May 5, 2023 — Yutong Qiu, a CPCB Ph.D. student, successfully defended her dissertation titled “Algorithmic Foundations of Genome Graph Construction and Comparison.” She will join Illumina, Inc. Congratulations, Dr. Qiu!
Pangenomic studies have enabled a more accurate depiction of the human genome landscape. Genome graphs are suitable data structures for analyzing collections of genomes due to their efficiency and flexibility of encoding shared and unique substrings from the population of encoded genomes.
Novel challenges arise when genome graphs are applied to thousands of genomes because current genome graph models are insufficient in addressing the questions: (1) How can genome graphs be constructed efficiently that optimize the storage space? (2) How can genome graphs be used to more accurately and more efficiently compare heterogeneous sequences such as cancer genomes or immune repertoires? To answer these questions, we lay algorithmic foundations for genome graph construction and comparison. The size of a genome graph is crucial to both efficient storage and analysis. How- ever, few genome graph construction methods directly optimize the graph size. By drawing connections to data compression, we develop an algorithmic framework for genome graph construction that prioritizes genome graph size and show that the new framework produces small genome graphs efficiently compared to other genome graph schemes. Our compression-based framework not only removes the depen- dency on hyper-parameters but also opens up the potential for adapting established compression algorithms to construct better genome graphs.
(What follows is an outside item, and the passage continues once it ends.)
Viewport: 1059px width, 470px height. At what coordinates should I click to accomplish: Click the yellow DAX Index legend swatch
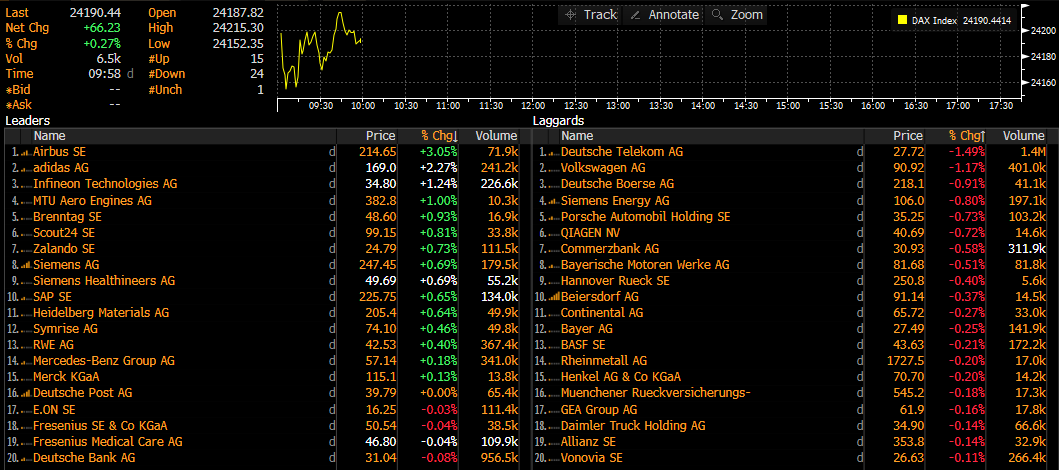(901, 20)
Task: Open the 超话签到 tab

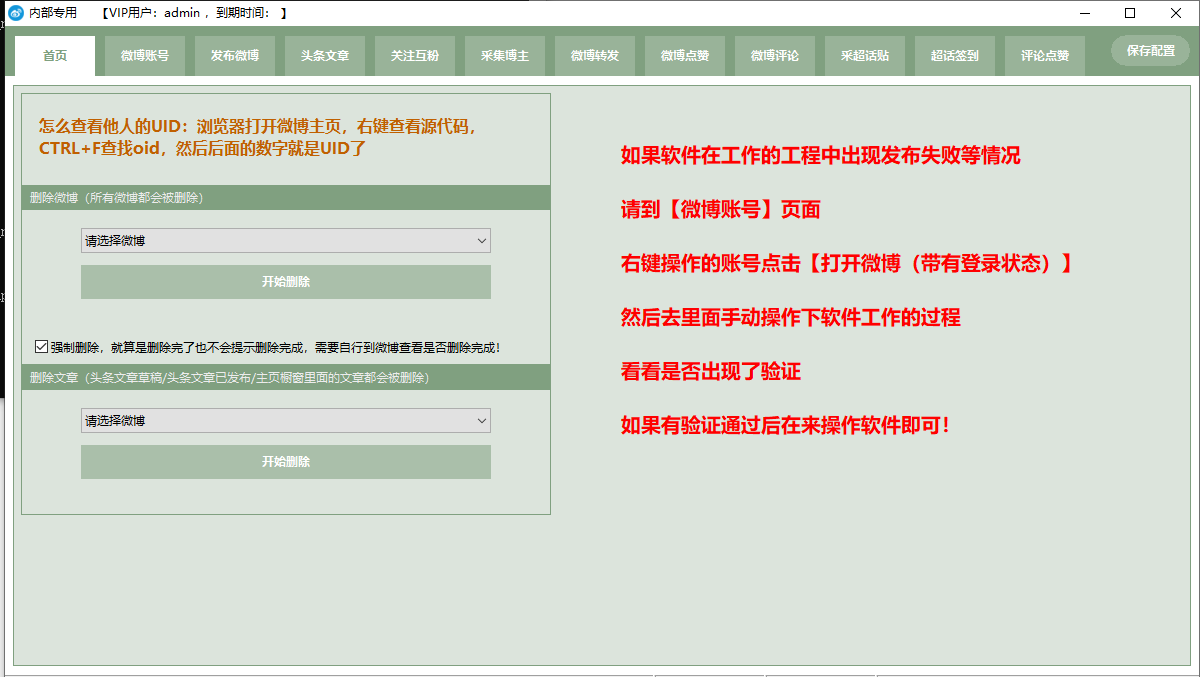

In many scenarios, such as immune repertoire analysis, we need to quantify the similarity between heterogeneous sets of genomic strings, but the complete strings are unknown due to limitations in sequencing technology. The distance between genome graphs can be used to estimate to the difference between these strings. One important metric is defined as the graph traversal edit distance (GTED). We revisit the complexity of and the previously proposed algorithms for GTED. We prove that GTED is NP-complete and show that the previously proposed algorithms computes a lower bound of GTED. In addition, we propose two correct ILP formulations of GTED and characterize the relationship between GTED and the previous lower bound ILPs. We evaluate the empirical efficiency of solving GTED and its lower bound ILP and show that solving GTED exactly with ILPs is currently not practical on larger genomes. Genome graphs are often highly expressive and represent more than one string sets, and thus the distance between two graphs using standard graph distances does not always model the actual edit distance between true string sets. To quantify this discrepancy, we formally define genome graph expressiveness as its diameter and use it to bound the deviation of the genome graph distance from string set distances. We produce a more accurate distance measure between (unseen) collections of strings encoded as genome graphs. The new distance measure and its deviation from string set distances are evaluated on simulated human T-cell repertoire sequences and Hepatitis B virus genomes.